道内初のラウンドアバウト導入へ調査設計進む 函館開建

2017年12月08日 12時00分

 函館開建は、旧JR江差線上ノ国駅前に位置する228号大留交差点でのラウンドアバウト(環状交差点)導入に向けて、調査設計を進めている。交差点の中心部に設ける中央島の直径は24m、それを取り巻くエプロンは幅員2・5m、環状の道路(環道)は同5・5mで計画。接続部は、延伸となる町道高校裏通線を含む4カ所で、それぞれ上下線の間にマウントアップした分離島を設ける。

 ラウンドアバウトは円形交差点の一種で、信号機を設置せず、道路標識によって時計回りの通行を指定するもの。環道の車両に優先権がある点が特徴となっている。

 上ノ国町大留交差点は、228号と道道江差木古内線、町道上ノ国駅前線が複雑に交わり、事故が発生しやすい。

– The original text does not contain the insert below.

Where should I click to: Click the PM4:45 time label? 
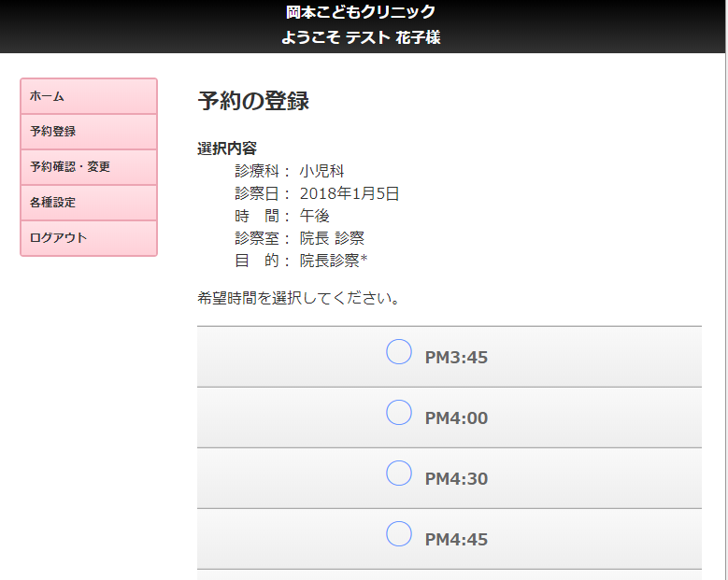pos(456,540)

ここを道内初のラウンドアバウトとして整備し、交通事故対策のみならず、町のシンボルにする。

上ノ国駅前ラウンドアバウトイメージ図

ラウンドアバウトのイメージ

 完成後は、環道を走行する車両が優先のため交差点に進入する車両の速度が抑制され、追突事故防止につながる。時計回りの通行を指定することで車両の交錯箇所が減少し、出合い頭の事故防止効果も見込まれる。

 信号機の設置が不要なため、災害などによる停電時も混乱なく通行できるほか景観面も向上し、中央島へのモニュメント設置などで観光振興に寄与するのではとの期待もある。

 接続する各道路の幅員は車道が12―13mで、いずれも両側に歩道が付く。ラウンドアバウトと接続部の横断歩道付近まで同開建で整備し、その先は道と町がそれぞれ推進する。予算状況によるが、単年度での施工が見込まれる。

 町はこの整備に合わせて高校裏通線を延伸する計画。上ノ国駅前線はこれに伴い区間を変更するため、同交差点には接続しない。

 同開建は本年度、早期着工に向けて東鵬開発で施工計画検討などを進めている。